● **Direction 1**
Please copy out the part of the thread on detecting italic and bold formatting, beginning with "int myCharCount = mychar.Count;" and running through "returned by c.GetCharacters().".

● **Passage given**
========================================================================
I have tried testing with the new dll and using the IsItalic function as in your code sample, but it still does not seem to produce the expected results. The GetCharacters() function does not seem to work correctly - when I use the code below:

Cell c = worksheetIn.Cells[j + 1, i];

ArrayList mychar = c.GetCharacters();

int myCharCount = mychar.Count;

string myText = c.Value.ToString();

variable myText contains the full, correct text (without formatting), but myCharCount is only 4. The full text in the Excel box is:

Sample with a word in BOLD and a word in ITALICS

So it seems that the full text is not being returned by c.GetCharacters().

Thanks for your help.

Hi,

I think you may try to change/replace the IsItalic function as given below for your need, it will return valid/fine results when calling the function now:

internal static bool IsItalic(int startIndex, int length, ArrayList chars)
{
for (int i = 0; i < chars.Count; i++)
{
Characters chs = (Characters)chars[i];
if (chs.StartIndex >= startIndex)
{
if (chs.StartIndex < startIndex + length)
{
if (!chs.Font.IsItalic)
{
return false;
}
}
}
else if (chs.StartIndex + chs.Length > startIndex)
{
if (!chs.Font.IsItalic)
{
return false;
}
}

}
return true;
}

Similarly, you can have IsBold function like this:

internal static bool IsBold(int startIndex, int length, ArrayList chars)
{
for (int i = 0; i < chars.Count; i++)
{
Characters chs = (Characters)chars[i];
if (chs.StartIndex >= startIndex)
{
if (chs.StartIndex < startIndex + length)
{
if (!chs.Font.IsBold)
{
return false;
}
}
}
else if (chs.StartIndex + chs.Length > startIndex)
{
if (!chs.Font.IsBold)
{
return false;
}
}

}
return true;
}

If you still find any issue inquiring Italic, Bold characters in the cell, please post your sample codes, template file etc. here, we will check it soon.

Thank you.
========================================================================
● **Data rows**

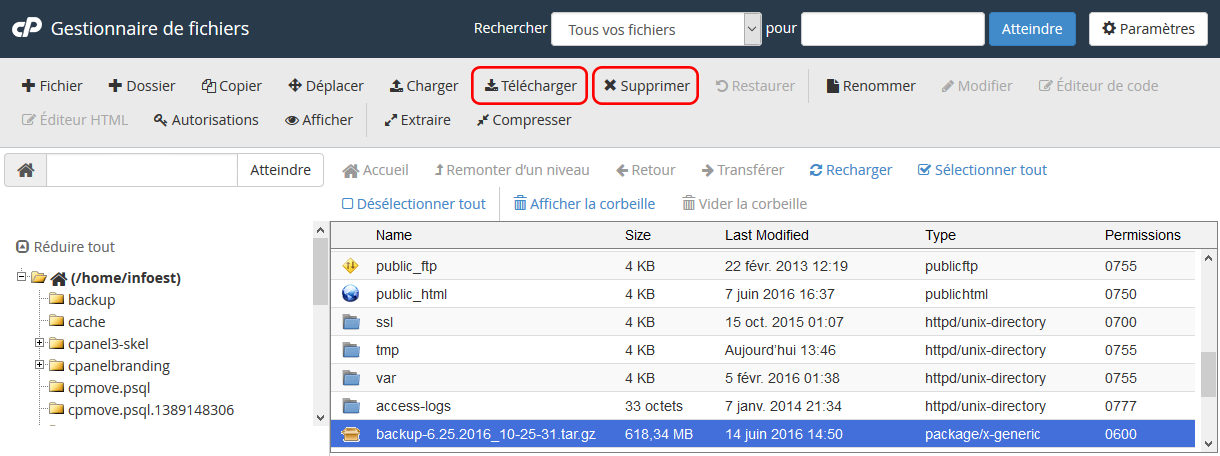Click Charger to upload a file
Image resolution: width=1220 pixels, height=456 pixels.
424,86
========================================================================
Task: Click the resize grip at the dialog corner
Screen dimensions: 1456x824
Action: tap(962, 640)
========================================================================
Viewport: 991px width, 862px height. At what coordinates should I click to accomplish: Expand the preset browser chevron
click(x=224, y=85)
========================================================================
● **Direction 2**
Turn the entries from the line with "Viewport: 991px width, 862px" through the line with "click(x=224, y=85)" into a numbered list, omitting any blank lines.

● **Full response 1**
int myCharCount = mychar.Count;

string myText = c.Value.ToString();

variable myText contains the full, correct text (without formatting), but myCharCount is only 4. The full text in the Excel box is:

Sample with a word in BOLD and a word in ITALICS

So it seems that the full text is not being returned by c.GetCharacters().

● **Full response 2**
1. Viewport: 991px width, 862px height. At what coordinates should I click to accomplish: Expand the preset browser chevron
2. click(x=224, y=85)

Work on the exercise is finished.